We study the query version of the approximate heavy hitter and quantile problems. In the former problem, the input is a parameter $\varepsilon$ and a set $P$ of $n$ points in $\mathbb{R}^d$ where each point is assigned a color from a set $C$, and we want to build a structure s.t. given any geometric range $\gamma$, we can efficiently find a list of approximate heavy hitters in $\gamma\cap P$, i.e., colors that appear at least $\varepsilon |\gamma \cap P|$ times in $\gamma \cap P$, as well as their frequencies with an additive error of $\varepsilon |\gamma \cap P|$. In the latter problem, each point is assigned a weight from a totally ordered universe and the query must output a sequence $S$ of $1+1/\varepsilon$ weights s.t. the $i$-th weight in $S$ has approximate rank $i\varepsilon|\gamma\cap P|$, meaning, rank $i\varepsilon|\gamma\cap P|$ up to an additive error of $\varepsilon|\gamma\cap P|$. Previously, optimal results were only known in 1D [WY11] but a few sub-optimal methods were available in higher dimensions [AW17, ACH+12]. We study the problems for 3D halfspace and dominance queries. We consider the real RAM model with integer registers of size $w=\Theta(\log n)$ bits. For dominance queries, we show optimal solutions for both heavy hitter and quantile problems: using linear space, we can answer both queries in time $O(\log n + 1/\varepsilon)$. Note that as the output size is $\frac{1}{\varepsilon}$, after investing the initial $O(\log n)$ searching time, our structure takes on average $O(1)$ time to find a heavy hitter or a quantile! For more general halfspace heavy hitter queries, the same optimal query time can be achieved by increasing the space by an extra $\log_w\frac{1}{\varepsilon}$ (resp. $\log\log_w\frac{1}{\varepsilon}$) factor in 3D (resp. 2D). By spending extra $\log^{O(1)}\frac{1}{\varepsilon}$ factors in time and space, we can also support quantile queries.

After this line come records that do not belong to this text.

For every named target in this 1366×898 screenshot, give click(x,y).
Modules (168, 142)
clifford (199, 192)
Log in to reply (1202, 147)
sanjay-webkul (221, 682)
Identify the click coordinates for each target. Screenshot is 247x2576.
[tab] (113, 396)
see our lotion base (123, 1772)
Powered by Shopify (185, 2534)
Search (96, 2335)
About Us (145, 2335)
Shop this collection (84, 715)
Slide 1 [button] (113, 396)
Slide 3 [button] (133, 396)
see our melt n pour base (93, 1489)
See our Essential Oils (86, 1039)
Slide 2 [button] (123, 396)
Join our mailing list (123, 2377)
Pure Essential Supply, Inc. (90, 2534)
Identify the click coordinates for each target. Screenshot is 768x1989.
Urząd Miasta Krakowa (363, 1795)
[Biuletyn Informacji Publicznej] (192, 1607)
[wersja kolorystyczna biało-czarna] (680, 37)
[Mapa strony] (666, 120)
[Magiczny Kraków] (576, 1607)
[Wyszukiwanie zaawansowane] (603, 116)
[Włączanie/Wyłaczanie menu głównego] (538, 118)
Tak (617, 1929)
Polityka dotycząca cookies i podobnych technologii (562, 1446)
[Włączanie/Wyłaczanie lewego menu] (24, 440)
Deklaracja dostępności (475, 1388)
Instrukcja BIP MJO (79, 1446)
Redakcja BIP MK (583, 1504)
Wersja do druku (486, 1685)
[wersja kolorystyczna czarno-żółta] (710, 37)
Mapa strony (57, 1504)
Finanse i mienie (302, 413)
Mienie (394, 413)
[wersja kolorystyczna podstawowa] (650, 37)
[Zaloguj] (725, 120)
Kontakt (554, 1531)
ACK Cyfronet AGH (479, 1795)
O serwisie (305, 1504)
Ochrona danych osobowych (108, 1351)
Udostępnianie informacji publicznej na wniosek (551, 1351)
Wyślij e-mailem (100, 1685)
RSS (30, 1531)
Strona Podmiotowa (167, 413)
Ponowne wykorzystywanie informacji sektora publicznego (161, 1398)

翻译：我们研究近似重击者和分位数问题的查询版本。在前一问题中，输入包含参数$\varepsilon$、集合$P$（由$\mathbb{R}^d$中$n$个点组成，每个点被赋予来自集合$C$的一种颜色），目标构建一种结构，使得对于任意几何范围$\gamma$，能高效找出$\gamma\cap P$中的近似重击者列表，即颜色在$\gamma\cap P$中出现至少$\varepsilon |\gamma \cap P|$次，并给出其频率（误差不超过$\varepsilon |\gamma \cap P|$）。在后一问题中，每个点被赋予一个来自全序全域的权重，查询需输出序列$S$（包含$1+1/\varepsilon$个权重），使得$S$中第$i$个权重的近似秩为$i\varepsilon|\gamma\cap P|$，即与真实秩$i\varepsilon|\gamma\cap P|$的误差不超过$\varepsilon|\gamma\cap P|$。此前，仅在一维情况下存在最优结果[WY11]，而高维空间中仅有少数次优方法[AW17, ACH+12]。我们研究三维半空间和支配查询下的这些问题。考虑实数RAM模型，整数寄存器大小为$w=\Theta(\log n)$比特。对于支配查询，我们给出重击者和分位数问题的最优解：使用线性空间，可在$O(\log n + 1/\varepsilon)$时间内回答两类查询。值得注意的是，由于输出大小为$\frac{1}{\varepsilon}$，在投入初始$O(\log n)$搜索时间后，我们的结构平均需要$O(1)$时间找到一个重击者或分位数！对于更一般的半空间重击者查询，通过将空间增加$\log_w\frac{1}{\varepsilon}$（三维）或$\log\log_w\frac{1}{\varepsilon}$（二维）因子，可实现相同的查询时间最优性。若额外增加时间和空间的$\log^{O(1)}\frac{1}{\varepsilon}$因子，还可支持分位数查询。